------ SEZIONE TESTO

“Dedico la mia sfida a mia figlia. Per anni, quando ero inserito nella brutta politica, ho avuto paura di parlare dell’autismo, la malattia che ha colpito la mia bambina di nove anni. Ne parlo con voi, perché la politica è soprattutto responsabilità umana”. La platea gremita del teatro Golden trattiene il fiato quando Davide Faraone comincia il suo intervento, con l’irruzione di una storia intima che diventa materia pubblica di dibattito. “Qualcuno – prosegue il candidato alle primarie del centrosinistra – mi biasimerà. Qualcuno penserà che sto usando cinicamente un dramma privato. Non mi importa più”.
Pomeriggio intenso quello del “Davide fra i Golia”, secondo definizione del suo stesso staff e dell’amico toscano. Le primarie sono vicine. Lo scontro si è polarizzato fra due sistemi contrapposti. C’è una porzione del Pd che sostiene Fabrizio Ferrandelli, sotto le insegne di Antonello Cracolici e Beppe Lumia. C’è una fetta contrapposta che conduce la battaglia per Rita Borsellino, con la benedizione di Giuseppe Lupo e di Pierluigi Bersani. Freschissima l’urticante polemica sui finanziamenti che i democratici avrebbero concesso alla Borsellino. Il fuoco si è acceso improvvisamente intorno a una denuncia dello stesso Faraone, respinta al mittente dalla sorella del giudice ucciso con la scorta in via D’Amelio.
Faraone convoca il suo popolo al Golden. La tattica – l’unica possibile – è cristallina: presentarsi come l’uomo nuovo che si ribella al braccio di ferro tra due nomenclature belligeranti. Guest star della giornata, il rottamator dei rottamatori: al secolo Matteo Renzi, l’amico toscano, il sindaco di Firenze. In prima fila, Giorgio Gori che narra del suo amore recente per Palermo, tra impegno, arancine e pasta con l’anciova. La linea non ne ha risentito.

------------

Scrivi il seguito dell'articolo sull'intervento di Davide Faraone al teatro Golden, partendo dopo l'ultima frase riportata.

------ DATI

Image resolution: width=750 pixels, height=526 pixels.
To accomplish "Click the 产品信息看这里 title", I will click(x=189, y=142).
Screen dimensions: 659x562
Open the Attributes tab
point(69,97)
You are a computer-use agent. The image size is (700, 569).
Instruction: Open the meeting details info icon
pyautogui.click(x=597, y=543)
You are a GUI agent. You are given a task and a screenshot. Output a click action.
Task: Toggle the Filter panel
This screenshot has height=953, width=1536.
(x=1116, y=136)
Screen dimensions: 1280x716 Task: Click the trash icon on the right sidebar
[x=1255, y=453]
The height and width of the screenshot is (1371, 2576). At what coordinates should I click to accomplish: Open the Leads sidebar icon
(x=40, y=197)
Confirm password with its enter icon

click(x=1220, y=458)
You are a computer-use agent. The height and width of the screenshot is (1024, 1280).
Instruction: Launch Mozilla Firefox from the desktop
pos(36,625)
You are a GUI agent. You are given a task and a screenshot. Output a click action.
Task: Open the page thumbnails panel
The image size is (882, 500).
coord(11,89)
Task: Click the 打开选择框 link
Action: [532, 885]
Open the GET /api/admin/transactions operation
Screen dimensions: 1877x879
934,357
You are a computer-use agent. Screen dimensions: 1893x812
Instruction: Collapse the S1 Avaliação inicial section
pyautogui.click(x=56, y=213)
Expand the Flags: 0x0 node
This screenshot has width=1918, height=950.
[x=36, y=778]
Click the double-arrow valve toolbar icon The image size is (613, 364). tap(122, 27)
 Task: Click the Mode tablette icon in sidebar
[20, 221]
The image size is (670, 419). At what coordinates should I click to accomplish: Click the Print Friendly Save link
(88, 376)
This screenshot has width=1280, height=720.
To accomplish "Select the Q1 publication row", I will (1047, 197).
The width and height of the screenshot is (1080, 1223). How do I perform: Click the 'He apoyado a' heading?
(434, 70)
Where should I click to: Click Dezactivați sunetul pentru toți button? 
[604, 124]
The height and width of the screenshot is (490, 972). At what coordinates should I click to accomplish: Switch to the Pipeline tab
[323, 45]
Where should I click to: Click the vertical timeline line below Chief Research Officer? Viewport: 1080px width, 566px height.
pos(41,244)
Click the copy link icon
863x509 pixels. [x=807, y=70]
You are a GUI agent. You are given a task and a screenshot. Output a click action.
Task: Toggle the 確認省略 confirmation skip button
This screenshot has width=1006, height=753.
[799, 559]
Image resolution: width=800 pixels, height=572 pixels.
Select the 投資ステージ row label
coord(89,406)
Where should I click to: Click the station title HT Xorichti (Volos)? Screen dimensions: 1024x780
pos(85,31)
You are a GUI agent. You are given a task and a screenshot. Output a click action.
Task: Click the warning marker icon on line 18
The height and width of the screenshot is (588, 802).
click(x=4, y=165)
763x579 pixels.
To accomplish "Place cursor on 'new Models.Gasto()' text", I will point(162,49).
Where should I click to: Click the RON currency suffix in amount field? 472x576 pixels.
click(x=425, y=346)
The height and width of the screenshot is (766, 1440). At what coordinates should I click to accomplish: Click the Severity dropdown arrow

------------

**RISULTATO**
L’inizio ricalca il leit-motiv già sperimentato dalla macchina elettorale Faraoniana in altri palcoscenici. Spezzoni di film e interventi dal vivo. Sullo schermo scorrono il Peppino Impastato di Lo Cascio, il veracissimo Falcone con Paolo Borsellino, Al Pacino che da valoroso coach incita una squadra alla partita e, in chiave metaforica, la squadraccia che piomba sul campo come una mandria di bisonti impazziti, con gli occhi fuori dalle orbite, ricalcherebbe il profilo della palermitanità in cerca di riscatto agonistico.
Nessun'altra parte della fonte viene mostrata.